Tijuana's 31st Book Fair, which opened Friday and closes June 16, is one of the city's main annual cultural events, underwritten this year by the
Municipal Institute of Art and Culture with support from the Cecut and city's Booksellers' Union.
More than 130,000 people are expected to gather for readings, storytelling, concerts, or just the chance to quietly wander among many book stalls. On
Saturday, the crowds flowed through tented corridors of books set up outside the federal Cultural Center.
"The Book Fair is the enormous party that Tijuana deserves," said Luis Humberto Crosthwaite, a Tijuana-born fiction writer who depicts border life
with irony and humor and is currently a visiting professor at the University of Iowa.
Crosthwaite was the fair's honored author this year. "He writes about the city, the good and the bad," said Magdalena Jiménez, the fair's literary
coordinator. In Tijuana, where much the population was born outside the city, "this gives people a sense of belonging, whether you were born here or
not," she said.
The fair has been an itinerant event in recent years, held in a range of locations that include Avenida Revolución, Plaza Río Shopping Center and
Tijuana City Hall. For the first time since 1992, the event has returned to the Cecut.
"We want artists to be the new face of the city," said Pedro Ochoa, director of the Cultural Center. Ochoa said he is currently reading an
autobiography of Miguel Martínez, the legendary trumpet player of Mariachi Vargas who is among the 120 authors expected to present their books at the
fair.
Saturday's presentations included "Coronada de moscas" (Crowned With Flies), a travel memoir set in India by the Mexico City-based writer and academic
Margo Glantz, as well as "El embajador," which features interviews with United States ambassadors to Mexico by journalist Dolia Estevez, who is based
in Washington, D.C.
Baja California has one of Mexico's highest adult literacy rates. Statewide, 97 percent of the population is able to read and write, compared with the
national average of 93 percent, according to Mexico's 2010 census. Still, in Baja California and across Mexico, writers, booksellers and cultural
officials bemoan the fact that too few Mexicans are buying - or reading - books.

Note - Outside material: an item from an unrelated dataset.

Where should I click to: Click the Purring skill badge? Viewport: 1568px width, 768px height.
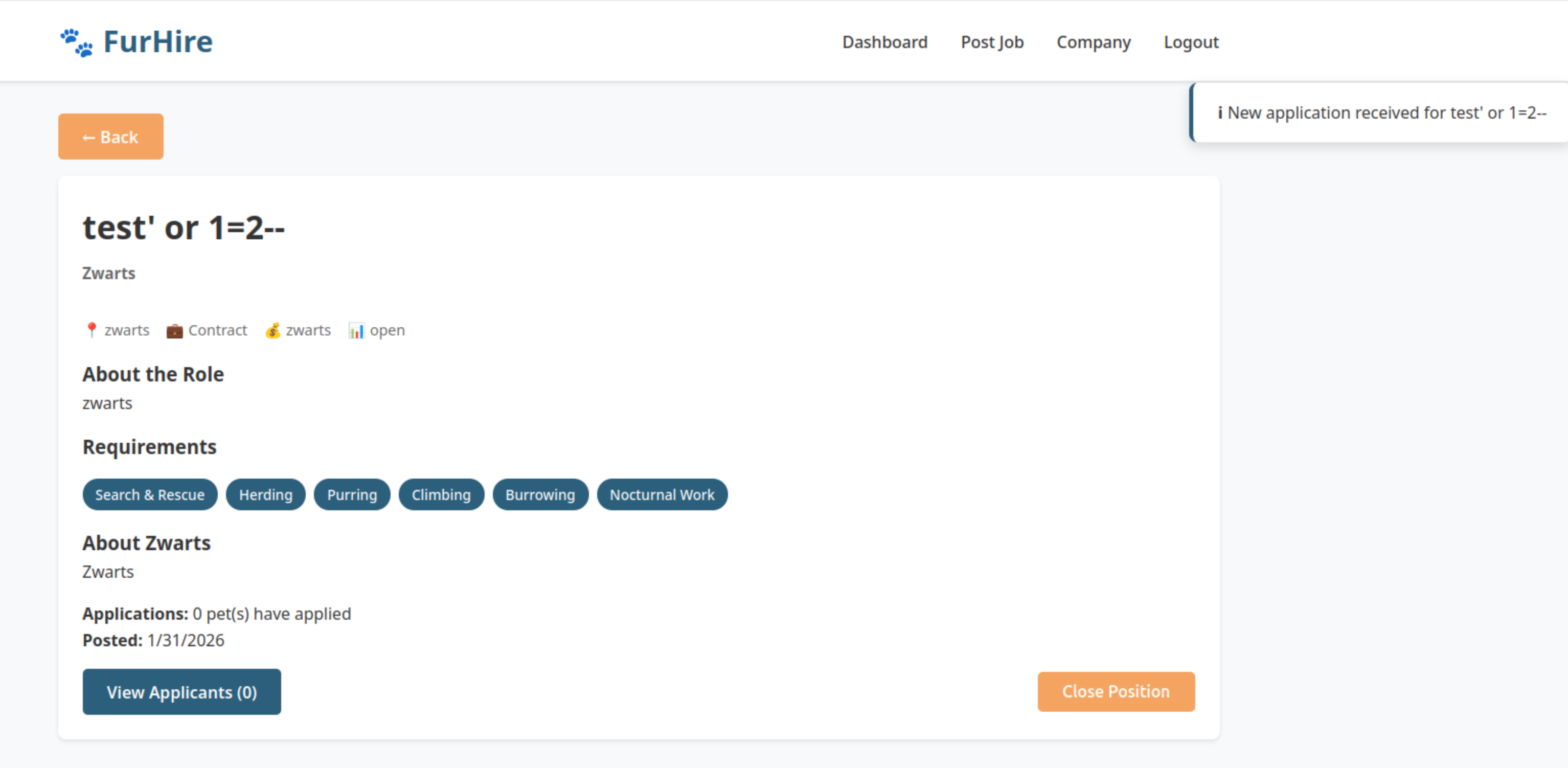[352, 495]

But at the Tijuana Book Fair, few seemed prepared to give up hope: Tijuana "is an important market that's changing, and it has a cultural movement
that is generating many consumers," said Hugo Marroquin, marketing director for Grupo Planeta, a Mexico City-based publisher.
"There are readers in Tijuana, we have to go out and find them, we have to seek them out in fairs, at shopping centers, at factories," said José Luis
Sánchez, president of the city's 12-member Booksellers' Union. "We're helping to build a better society."